Screenplay by Matt Lopez and Mark Bomback.
Directed by Andy Fickman.
Distributed by Walt Disney Pictures. 99 minutes. Rated PG.
If you want to see how much the world has changed over the last few decades, all you have to do is compare this movie with Escape from Witch Mountain – the 1975 Disney film which “inspired” it.
As suggested by the title change, compared to Race, Escape is incredibly slow moving. That film’s idea of cool special effects was dancing puppets and a flying Winnebago. This movie has spaceships, car crashes, submachine gun fire and alien assassins. That film’s idea of a protective adult figure was Eddie Albert. Here it is The Rock. (Oh, sorry – Dwayne Johnson – he seems to have totally dumped his wrestling name.) In Escape, two alien children were around ten and trying to make their way back home. In Race, they are teens who are SAVING THE EARTH! In Escape, the bad guys were businessmen and rednecks. Here they are the federal government and an alien assassin. The kids even traded up from a magic cat to a magic dog.
However, being busier and having more special effects does not necessarily make the new movie better than its predecessor. Now it is just hardwired with thrills for the PlayStation generation. When the first film came out, Pong was state-of-the-art. Things moved slower back then and may have made you think a little more rather than just react.

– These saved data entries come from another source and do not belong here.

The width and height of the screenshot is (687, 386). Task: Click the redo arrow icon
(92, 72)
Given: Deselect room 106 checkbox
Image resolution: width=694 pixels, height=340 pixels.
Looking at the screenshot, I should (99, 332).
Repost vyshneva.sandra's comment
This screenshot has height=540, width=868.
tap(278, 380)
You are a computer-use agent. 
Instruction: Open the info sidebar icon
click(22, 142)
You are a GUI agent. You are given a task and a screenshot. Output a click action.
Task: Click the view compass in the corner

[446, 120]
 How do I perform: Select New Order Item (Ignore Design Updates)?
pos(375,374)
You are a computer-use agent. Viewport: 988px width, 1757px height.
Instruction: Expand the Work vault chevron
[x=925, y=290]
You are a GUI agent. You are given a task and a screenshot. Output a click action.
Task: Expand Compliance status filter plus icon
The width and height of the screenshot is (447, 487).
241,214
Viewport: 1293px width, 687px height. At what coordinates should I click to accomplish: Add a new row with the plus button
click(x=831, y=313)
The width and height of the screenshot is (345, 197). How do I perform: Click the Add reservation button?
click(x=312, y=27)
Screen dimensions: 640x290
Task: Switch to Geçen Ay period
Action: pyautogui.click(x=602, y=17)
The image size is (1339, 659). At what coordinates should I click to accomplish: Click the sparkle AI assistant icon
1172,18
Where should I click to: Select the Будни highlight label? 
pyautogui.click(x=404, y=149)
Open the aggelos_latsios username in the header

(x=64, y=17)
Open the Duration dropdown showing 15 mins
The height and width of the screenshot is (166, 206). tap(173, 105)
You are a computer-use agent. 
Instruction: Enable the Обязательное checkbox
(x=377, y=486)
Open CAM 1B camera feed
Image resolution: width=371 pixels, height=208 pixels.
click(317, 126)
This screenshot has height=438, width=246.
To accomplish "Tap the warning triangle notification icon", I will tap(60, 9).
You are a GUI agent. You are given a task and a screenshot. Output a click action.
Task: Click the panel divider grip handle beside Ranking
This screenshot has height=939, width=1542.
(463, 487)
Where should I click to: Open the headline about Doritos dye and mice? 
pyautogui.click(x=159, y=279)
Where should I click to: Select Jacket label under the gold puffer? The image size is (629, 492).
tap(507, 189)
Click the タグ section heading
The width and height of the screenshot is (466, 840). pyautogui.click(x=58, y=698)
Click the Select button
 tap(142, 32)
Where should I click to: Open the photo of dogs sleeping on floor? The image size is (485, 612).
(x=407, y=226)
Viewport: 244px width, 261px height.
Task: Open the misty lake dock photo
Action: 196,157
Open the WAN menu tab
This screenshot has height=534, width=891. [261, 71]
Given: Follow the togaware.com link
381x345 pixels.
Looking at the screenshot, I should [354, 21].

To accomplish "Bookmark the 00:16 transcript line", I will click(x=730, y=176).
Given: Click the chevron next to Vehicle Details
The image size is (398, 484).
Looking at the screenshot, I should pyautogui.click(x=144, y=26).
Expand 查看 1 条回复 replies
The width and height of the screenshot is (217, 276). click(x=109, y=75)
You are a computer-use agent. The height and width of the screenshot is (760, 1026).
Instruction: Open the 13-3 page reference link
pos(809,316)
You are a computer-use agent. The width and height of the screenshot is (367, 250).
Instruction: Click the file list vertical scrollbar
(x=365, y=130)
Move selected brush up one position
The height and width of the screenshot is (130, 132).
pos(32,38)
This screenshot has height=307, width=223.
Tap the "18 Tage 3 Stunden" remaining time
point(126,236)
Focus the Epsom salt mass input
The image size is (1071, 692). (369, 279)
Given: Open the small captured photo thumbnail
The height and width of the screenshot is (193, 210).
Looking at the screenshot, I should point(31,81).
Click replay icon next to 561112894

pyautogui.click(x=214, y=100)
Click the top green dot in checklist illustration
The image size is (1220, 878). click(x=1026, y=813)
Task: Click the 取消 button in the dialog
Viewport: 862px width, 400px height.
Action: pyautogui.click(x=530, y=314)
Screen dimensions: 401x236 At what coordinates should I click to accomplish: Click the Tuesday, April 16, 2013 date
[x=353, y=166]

Now it is all about lights, sound, special effects, and gunfire – but in a cartoonish enough manner that the film’s target audience, kids and young teens, will not be scarred by the experience. It is action-light, with quips defusing explosions. As a matter of fact, the alien kids are sort of supporting players in their own story here. Race to Witch Mountain is less interested in our interplanetary visitors than it is in trying to position Johnson as a force in family-friendly comedies.
Of course, this makes me feel a knee-jerk reaction to remind Disney that tough guys starring in kids’ films are almost never a good idea. Do we really need to remind them of Arnold Schwarzenegger in Jingle All the Way, Hulk Hogan in Mr. Nanny, or Vin Diesel in The Pacifier? Or for that matter, even Johnson’s weak The Game Plan, which was directed by the same journeyman who has helmed this film?
That said – yes, Race to Witch Mountain is entertaining on its own imperfect level.
The Rock… sorry Johnson, I still can’t get used to him having a real name… has a likeable comic presence and is obviously a talented stunt performer. No, he really can’t pull off serious dramatic moments, but the film doesn’t burden him with much heavy lifting.
The alien teens are somewhat underutilized – AnnaSophia Robb in particular is way too talented an actress for this one note role. Speaking of good actresses who are completely wasted, Carla Gugino is given so little to do as a professor who teaches the science of UFOs that she disappears from the film for huge chunks of time, and you really don’t notice she is no longer there. Garry Marshall has his normal good time as a rival UFO hunter – he isn’t doing anything different here than he has in any other film or television role he has ever played, but he does have his persona nailed.
Plus, the grown-up original Escape kids, Kim Richards and Iake Eissinman (as a kid actor, he had Anglicized his name to Ike Eisenman) do good-natured (if dramatically a bit broad) cameos as the world’s most helpful cocktail waitress and a local sheriff with control issues.
I doubt that small children who see Race to Witch Mountain now will hold it in such high regard as people of my age group hold the original, but it mostly gets the job done as a fast-paced, rather funny, somewhat violent goof.